▶ **Goal of the exercise**: Reproduce the lines below exactly, from the line with "The width and height of the screenshot is (1280, 1024)." up to and including the line with "coord(199,225)".

▶ **Entries shown**:
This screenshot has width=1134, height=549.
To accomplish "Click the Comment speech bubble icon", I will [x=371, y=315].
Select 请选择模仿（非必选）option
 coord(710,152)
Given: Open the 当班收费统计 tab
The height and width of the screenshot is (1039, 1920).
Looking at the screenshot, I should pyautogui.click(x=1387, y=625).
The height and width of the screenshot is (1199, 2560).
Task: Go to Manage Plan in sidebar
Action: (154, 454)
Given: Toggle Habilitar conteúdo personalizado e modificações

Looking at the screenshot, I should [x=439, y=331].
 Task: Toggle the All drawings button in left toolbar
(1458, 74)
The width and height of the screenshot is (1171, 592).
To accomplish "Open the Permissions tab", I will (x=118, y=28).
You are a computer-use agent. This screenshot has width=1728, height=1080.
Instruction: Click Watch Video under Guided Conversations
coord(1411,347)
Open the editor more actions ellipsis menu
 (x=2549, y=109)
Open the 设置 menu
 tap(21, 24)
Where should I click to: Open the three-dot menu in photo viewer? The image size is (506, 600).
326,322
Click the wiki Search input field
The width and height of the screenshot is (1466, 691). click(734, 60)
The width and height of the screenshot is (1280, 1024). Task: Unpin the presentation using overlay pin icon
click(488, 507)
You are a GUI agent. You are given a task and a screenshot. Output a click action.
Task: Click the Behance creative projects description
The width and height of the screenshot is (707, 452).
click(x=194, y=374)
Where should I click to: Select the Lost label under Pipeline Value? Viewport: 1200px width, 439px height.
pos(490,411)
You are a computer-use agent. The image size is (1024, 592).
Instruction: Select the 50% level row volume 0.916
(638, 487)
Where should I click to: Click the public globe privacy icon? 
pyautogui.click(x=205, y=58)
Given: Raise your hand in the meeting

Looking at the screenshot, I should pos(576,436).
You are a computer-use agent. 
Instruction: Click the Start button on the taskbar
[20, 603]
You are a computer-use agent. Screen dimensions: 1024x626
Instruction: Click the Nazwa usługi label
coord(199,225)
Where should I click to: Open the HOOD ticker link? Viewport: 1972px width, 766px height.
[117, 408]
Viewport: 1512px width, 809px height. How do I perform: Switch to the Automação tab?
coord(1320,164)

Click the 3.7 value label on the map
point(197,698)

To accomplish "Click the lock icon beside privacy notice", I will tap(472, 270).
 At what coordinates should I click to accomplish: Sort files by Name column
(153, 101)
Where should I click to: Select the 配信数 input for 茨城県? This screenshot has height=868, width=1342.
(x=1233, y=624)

▶ **Answer to this task**:
The width and height of the screenshot is (1280, 1024). Task: Unpin the presentation using overlay pin icon
click(488, 507)
You are a GUI agent. You are given a task and a screenshot. Output a click action.
Task: Click the Behance creative projects description
The width and height of the screenshot is (707, 452).
click(x=194, y=374)
Where should I click to: Select the Lost label under Pipeline Value? Viewport: 1200px width, 439px height.
pos(490,411)
You are a computer-use agent. The image size is (1024, 592).
Instruction: Select the 50% level row volume 0.916
(638, 487)
Where should I click to: Click the public globe privacy icon? 
pyautogui.click(x=205, y=58)
Given: Raise your hand in the meeting

Looking at the screenshot, I should pos(576,436).
You are a computer-use agent. 
Instruction: Click the Start button on the taskbar
[20, 603]
You are a computer-use agent. Screen dimensions: 1024x626
Instruction: Click the Nazwa usługi label
coord(199,225)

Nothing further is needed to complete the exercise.